冷たい北風が吹き続けるこの季節。梅の開花の便りが待ち遠しくなってきました。日本各地に梅の名所があり、休日には美しい白梅や紅梅を見に出掛けたくなります。
梅は中国からもたらされたと考えられています。いつ、どのように伝来したのか、はっきりとは解っておらず、梅の実を食べた渡り鳥が種を運んだとか、弥生時代に米と一緒に持ち込まれたなどの説があります。しかし、平安時代までには人々に親しまれるようになっていました。その証拠に万葉集に数々の梅の花を用いた和歌が残されています。
梅の花にまつわる伝説で有名なのが菅原道真の話でしょう。菅原道真は平安時代の貴族で学問の神様でもあります。京の都で天皇に仕えていた道真でしたが、藤原氏の陰謀により九州の太宰府に左遷させられます。道真は自宅に植えていた梅の花がとても好きだったので、去り際に「東風吹かばにほひをこせよ梅花主なしとて春を忘れそ(私がいなくなっても春が来れば梅の花を咲かせるのだぞ)」と歌いました。そして大宰府に赴いたのですが、なんということでしょう。その梅が道真を追って一夜で京都から大宰府まで飛んで来たのです。その梅は飛梅と呼ばれ、今でも太宰府天満宮に植えられています。そして毎年見事な花を咲かせています。
日本では梅を観賞花として楽しむだけではなく、実を梅干しにして食しています。梅干しは道真のいた平安時代からありました。その当時はご飯のおかずではなく、医薬品として使われていました。

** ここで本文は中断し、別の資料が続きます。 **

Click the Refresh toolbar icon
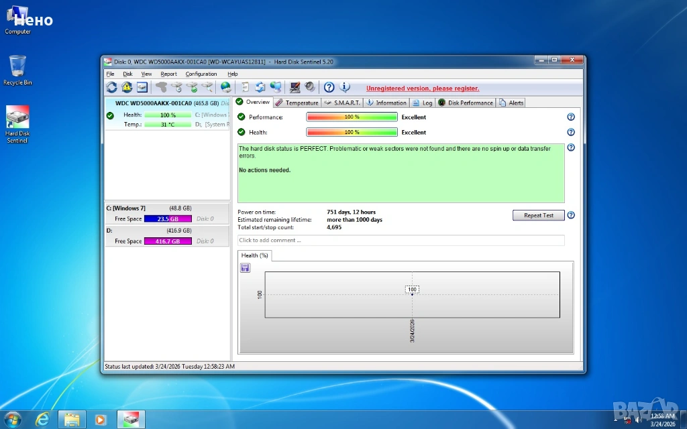The height and width of the screenshot is (429, 687). [x=112, y=87]
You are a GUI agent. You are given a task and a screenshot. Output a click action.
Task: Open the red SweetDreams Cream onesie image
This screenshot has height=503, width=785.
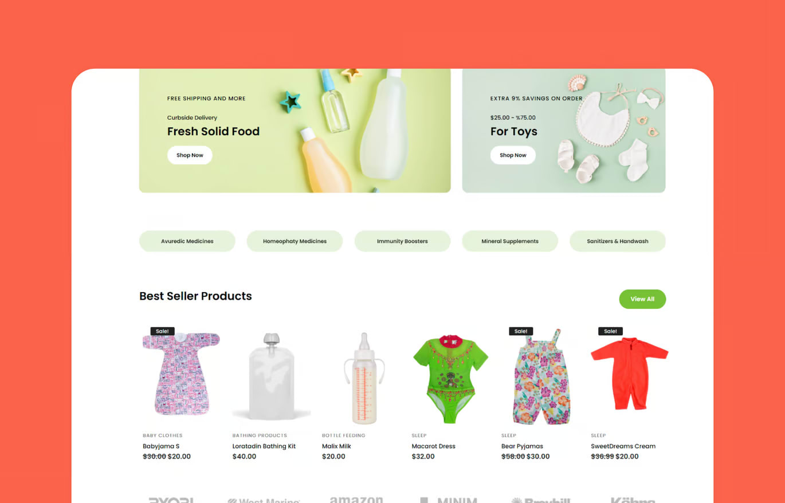click(629, 374)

日本最古の医学書「医心方」に梅干しは解熱作用があり、体の痛みや皮膚の麻痺を治し、下痢を止めると書かれているそうです。事実、村上天皇が病に伏した時、梅干しを食べて回復したとか。梅干しにそんな力があるなんて、知らなかったですよね。戦国時代には喉の乾きをうるおす食べ物として、戦地に向かう武士に持たせていました。
このように重宝する梅干しですから、江戸時代には梅の木を植えることを大名が推奨しました。水戸の偕楽園もそのひとつ。あの素晴らしい梅林は梅干しのお陰で見ることができるのです。ふわふわと花が咲き誇る梅林公園を歩く時、梅干しを思い出してちょっと口の中が酸っぱくなってしまうかもしれませんね。